- [EXCERPT PROVIDED]
···

Alphabetical CD Marathon: D

Of the eight bands collected under the letter ‘D’ in my main CD collection Del Amitri come second only to Depeche Mode in my affections. I you would like to know how I feel about Depeche Mode I kindly refer you to my previous posts (and ask the question where the Dickens have you been?).

I bought Waking Hours on the back of the success of the single Nothing Ever Happens and first saw the band live in 1989. Their live performance rocked and was a pure joy to witness. I remember as an encore they performed a couple of Elvis numbers. Waking Hours became something of manifesto for my love life at the time and the bitter and twisted lyrics of the songs contained in the album Change Everything in 1992 solidified them in that rare musical pantheon inside my head of bands that spoke to me. Listening to the songs now it is no wonder I was such a miserable sod in the 90s. Del Amitri coupled with Depeche Mode equals some quite gloomy thoughts.

Waking Hours contains no bad tracks and for a long time I thought it fitted into that cliché ‘the first album is always the best’. This was of course before I stumbled across their real first album simply called Del Amitri which makes quite awful listening and is thankfully only a little over 30 minutes of the band struggling to find their identity amongst tracks that sound like a mix between James and Big Country. I wonder what happened between that first album and Waking Hours (apart from them supporting The Smiths). I think perhaps Justin Currie discovered proper booze and got dumped.

Be My Downfall is probably my favourite tune of theirs, closely followed by the almost perfect lyrics of the b-side Whiskey Remorse – a great circular ‘story’ song about wasted wishes. Be My Downfall seemed to tell of a situation that I was stuck in at the time and Whiskey Remorse the anticipated aftermath. Their non-album single Spit in the Rain is also a fave and features the excellent b-side The Return of Maggie Brown. Spit in the Rain was made available for those who missed it on their ‘Best of’ collection A Hatful of Rain. I distinctly recall singing to Spit in the Rain in the dark and swigging spirits after a particular messy break up. Such was the soundtrack to my life.

I saw Del Amitri for the second time about a decade later after my first time with friends in York and it was a far different experience. We were in a seated area miles away from the band and as usual I was with the wrong girl, whereas the first time around I was single. I’m sure if you had asked me at the time which I would have preferred – being single or with somebody even if it was the wrong person – I would have replied that I would have rather not have been alone – a situation the song It Might As Well Be You covers nicely. In terms of singing along to the Dels I find great delight in Tell Her This, the whole of Waking Hours from start to finish and their Scottish World Cup song Don’t Come Home Too Soon – now thankfully with the lights on and nothing stronger than a can of lager.

Third in my affections are The Doors. My interest in the group (and other related matters) blossomed at university and coincided nicely with Oliver Stone’s film and a massive revival for the band. A visit to Jim Morrisson’s grave went I went to Paris for the first time was obligatory and I remember being disgusted by the graffiti on other people’s graves almost as much as the state of the nearby public toilet I had the misfortune to visit.

···

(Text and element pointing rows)
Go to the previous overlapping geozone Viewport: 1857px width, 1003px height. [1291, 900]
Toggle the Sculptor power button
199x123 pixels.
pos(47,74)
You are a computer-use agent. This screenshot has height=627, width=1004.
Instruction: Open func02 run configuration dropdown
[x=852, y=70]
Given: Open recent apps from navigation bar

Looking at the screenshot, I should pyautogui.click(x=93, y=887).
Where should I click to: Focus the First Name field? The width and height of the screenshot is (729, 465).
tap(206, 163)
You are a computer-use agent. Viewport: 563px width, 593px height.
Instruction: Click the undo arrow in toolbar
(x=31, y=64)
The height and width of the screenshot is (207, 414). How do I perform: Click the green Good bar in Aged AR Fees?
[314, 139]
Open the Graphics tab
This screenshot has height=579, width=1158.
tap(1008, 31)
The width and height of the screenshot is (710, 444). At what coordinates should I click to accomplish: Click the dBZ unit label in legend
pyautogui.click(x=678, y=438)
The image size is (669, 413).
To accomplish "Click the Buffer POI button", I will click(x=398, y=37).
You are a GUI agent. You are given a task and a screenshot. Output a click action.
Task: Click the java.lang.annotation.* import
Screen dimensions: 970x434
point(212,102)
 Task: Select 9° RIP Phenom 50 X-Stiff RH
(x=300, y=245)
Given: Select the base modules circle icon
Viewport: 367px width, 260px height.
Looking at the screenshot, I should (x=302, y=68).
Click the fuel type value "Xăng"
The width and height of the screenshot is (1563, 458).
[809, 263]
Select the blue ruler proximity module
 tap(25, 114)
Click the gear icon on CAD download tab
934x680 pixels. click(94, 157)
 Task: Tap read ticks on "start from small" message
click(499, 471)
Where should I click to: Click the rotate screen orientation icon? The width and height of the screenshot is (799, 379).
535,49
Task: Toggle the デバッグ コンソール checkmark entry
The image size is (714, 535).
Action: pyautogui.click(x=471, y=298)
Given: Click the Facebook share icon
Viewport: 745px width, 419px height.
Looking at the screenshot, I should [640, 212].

···

- [WORK TO COMPLETE]
[a] Write out the rows from the first one through the line holding "should pyautogui.click(x=93, y=887).", inclusive.
[b] Continue the post about CDs filed under the letter D from the point where it stops.

- [ANSWERS]
[a]
Go to the previous overlapping geozone Viewport: 1857px width, 1003px height. [1291, 900]
Toggle the Sculptor power button
199x123 pixels.
pos(47,74)
You are a computer-use agent. This screenshot has height=627, width=1004.
Instruction: Open func02 run configuration dropdown
[x=852, y=70]
Given: Open recent apps from navigation bar

Looking at the screenshot, I should pyautogui.click(x=93, y=887).

[b]
Obvious favourites from The Doors are Hyacinth House, Hello, I Love You, L.A. Woman, Love Her Madly, The End, When The Music’s Over, and Love Me Two Times. I also like Roadhouse Blues a lot having spent most of my early life thinking it was a Status Quo song (a cover appears on Live! and studio recording on Piledriver). I have to be in the mood for a lot of their other tracks and I am not one of these people who worship Jim Morrison like some kind of Christ figure. I read a few biographies by other band members and he seemed to be a bit of a douche-bag in reality. I think this is reflected reasonably well in the film. Great singer though.

I have been a fan of Daft Punk since hearing Around The World, but was sorely disappointed by their album Homework. I found most of the tracks to go on too long and involve far too much repetition. Length and repetition are definitely features of their music up to and including the otherwise wonderful Random Access Memories which, in part due to Nile Rodgers, is quite possibly their best album. Discovery in 2001 is my second favourite, with Harder, Better, Faster, Stronger being my all-time fave track – I love the way the synthesized vocals merge with the guitar towards the end in a seemingly random break-up of sound like the crackling of funky bacon on a griddle. I say ‘seeming random’ because I have read that Daft Punk are meticulous about the placement of every sound on their albums with a methodology verging on OCD. I also love the Tron soundtrack and feel that without their input the film would not have been half as good as it turned out. It was also great to see them actually in the film and it did not seem incongruous at all to see them on the decks.

I only have one album by The Darkness on CD and that is their 2003 debut album Permission To Land. Like many a rock fan I bought the album on the back of the single I Believe in a Thing Called Love and they were heralded by some as the greatest rock and roll band in twenty years (Kerrang!). Being a massive Queen fan (up to a point which I will discuss later in my posts) I had high hopes that this band would become comparable to rock legends with similar vocal style and overlaid guitar riffs, but a pessimistic part of me seemed to forsee the trouble ahead and a leaning towards ‘novelty’ rather than ‘proper’ rock. Although I have limited the A to Z to CD’s I must mention that I have bought subsequent digital offerings from The Darkness and listen to them regularly and while I am disappointed by certain facets of the band’s performances in the studio to date (their songs will never rival Queen’s for space in my heart) when they get it right they really do rock my boat.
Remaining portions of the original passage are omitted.